BEGIN Material provided
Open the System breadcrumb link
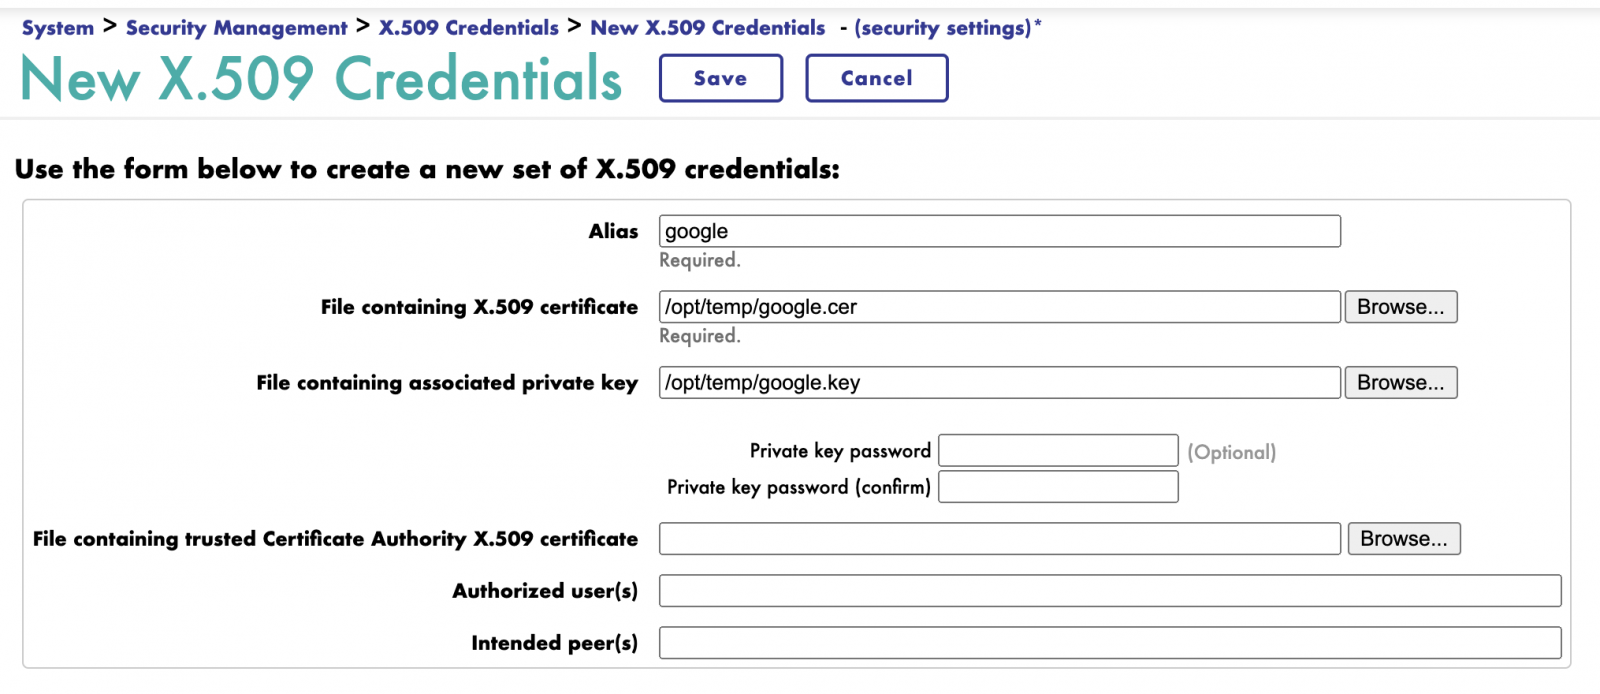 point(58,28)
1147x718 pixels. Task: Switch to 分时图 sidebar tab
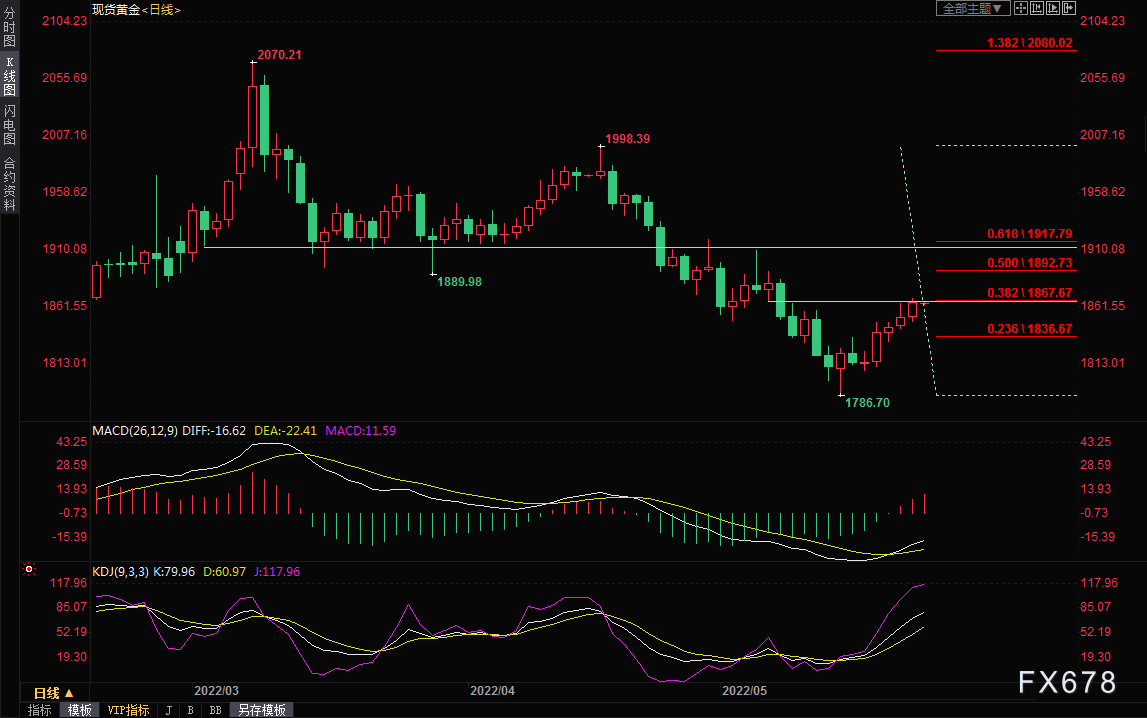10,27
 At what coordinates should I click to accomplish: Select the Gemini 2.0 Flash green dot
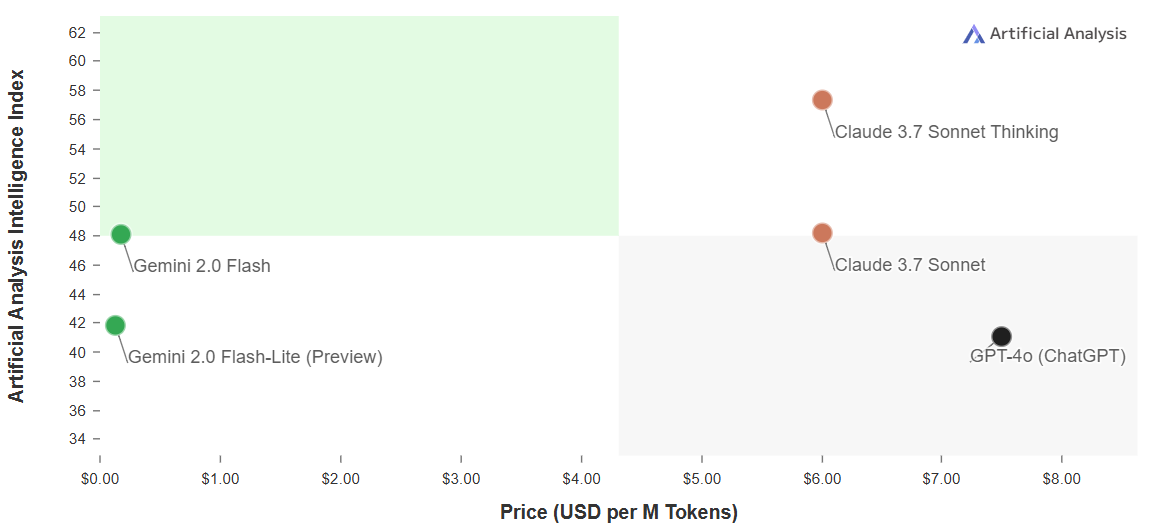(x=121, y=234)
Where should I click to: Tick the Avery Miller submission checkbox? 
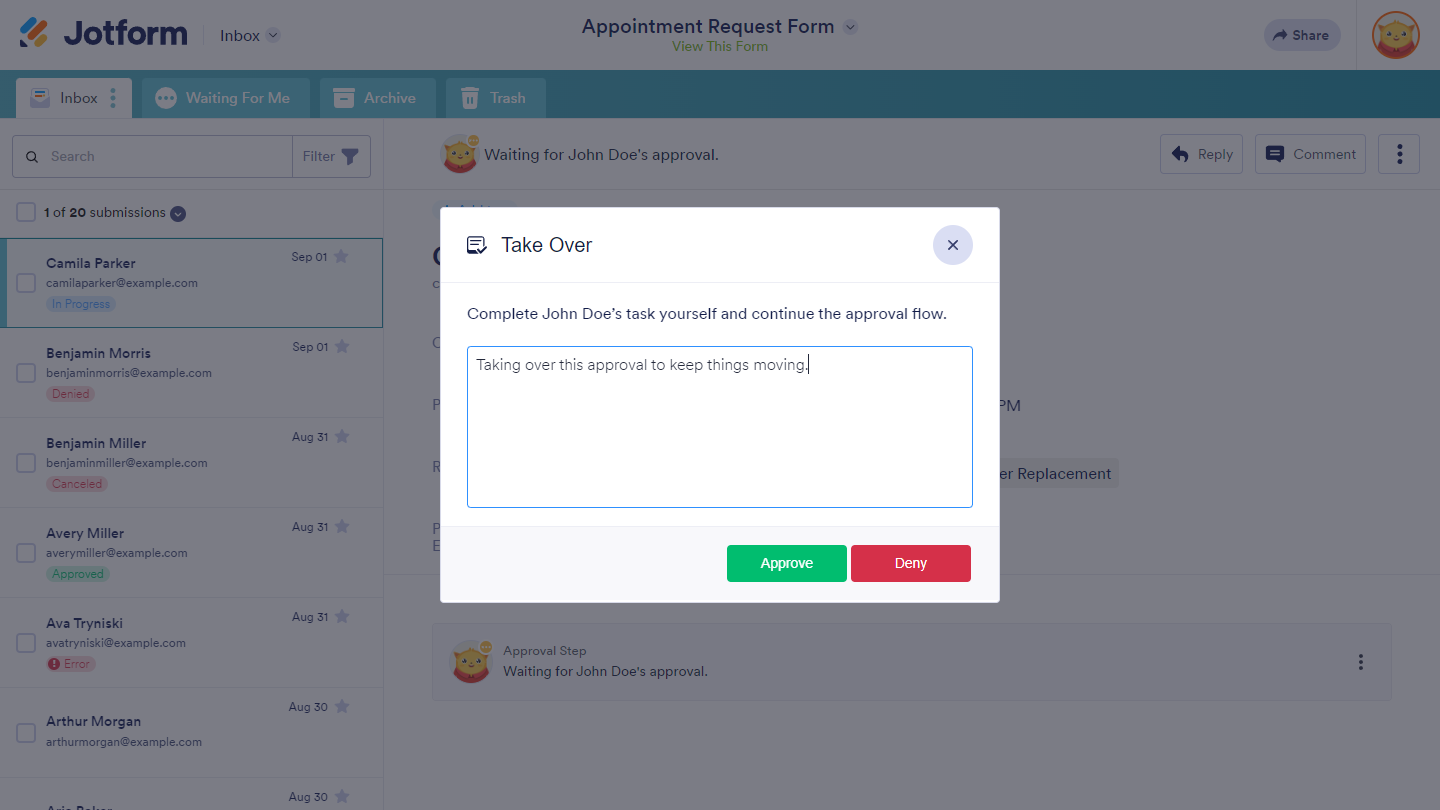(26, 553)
END Material provided
BEGIN Material provided
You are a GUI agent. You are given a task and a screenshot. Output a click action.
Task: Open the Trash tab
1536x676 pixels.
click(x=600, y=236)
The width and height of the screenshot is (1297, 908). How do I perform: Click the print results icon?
END Material provided
BEGIN Material provided
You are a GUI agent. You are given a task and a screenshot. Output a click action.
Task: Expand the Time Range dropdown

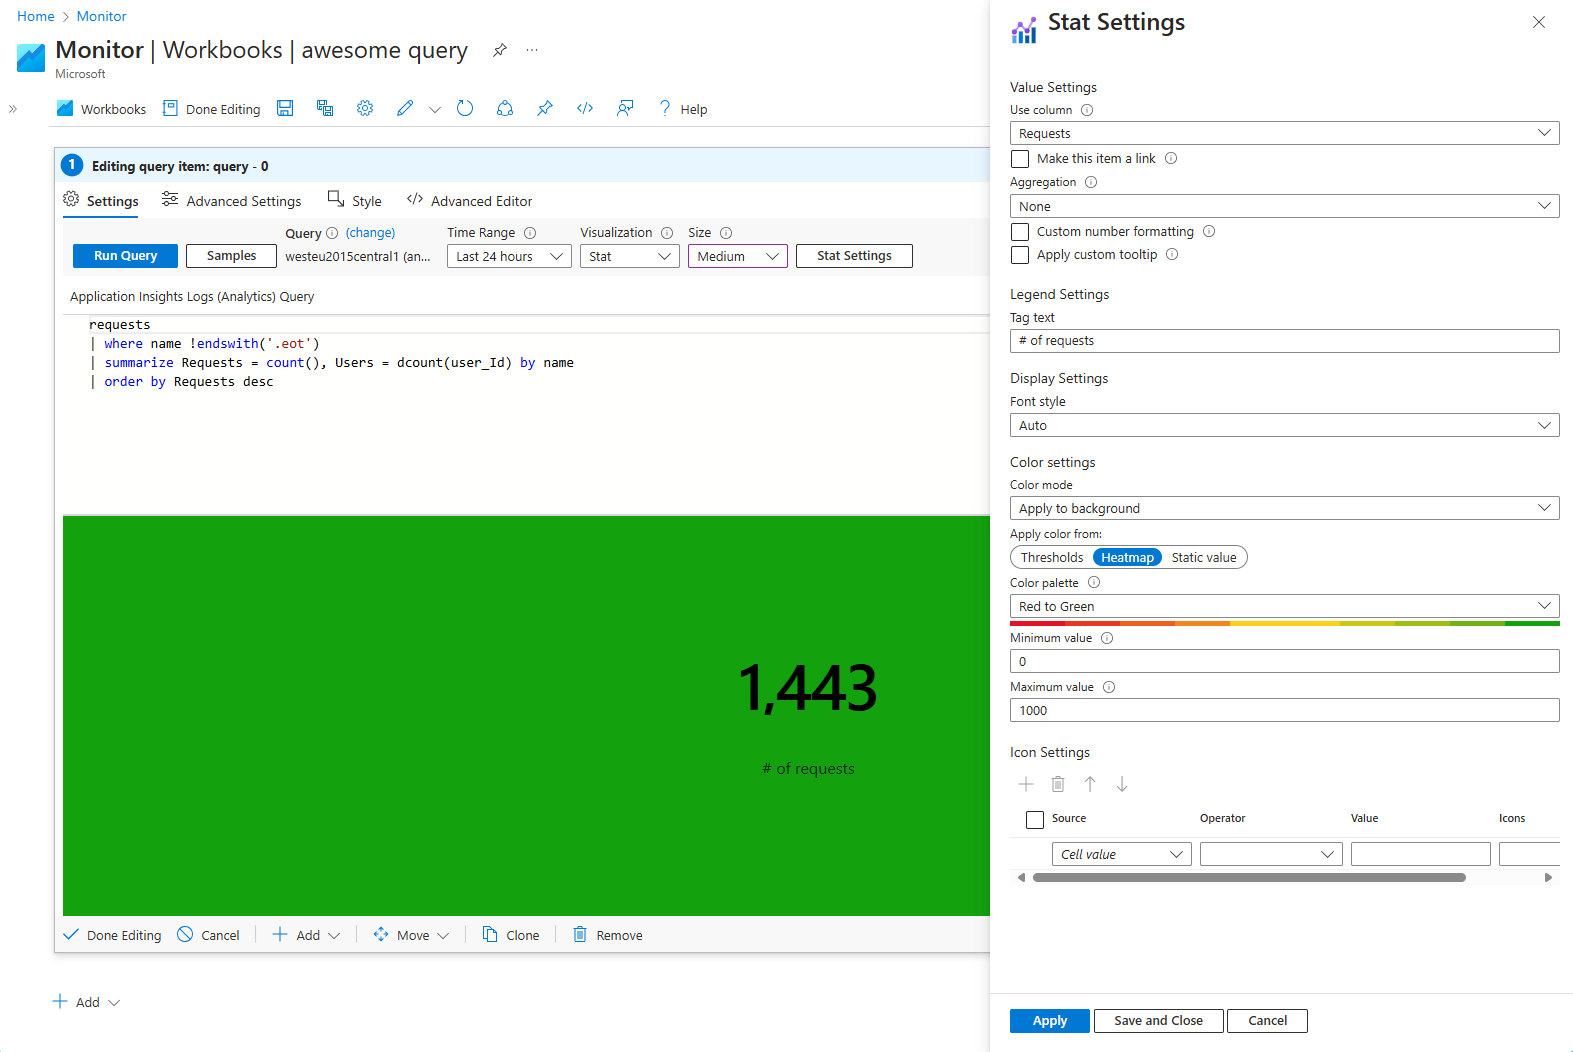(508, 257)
END Material provided
## Your goal
Starting at the line that has "Task: Open the Trash tab" in the records above, restate word for word every line until the one that has "The width and", and include that one as well.

## Result
Task: Open the Trash tab
1536x676 pixels.
click(x=600, y=236)
The width and height of the screenshot is (1297, 908). How do I perform: Click the print results icon?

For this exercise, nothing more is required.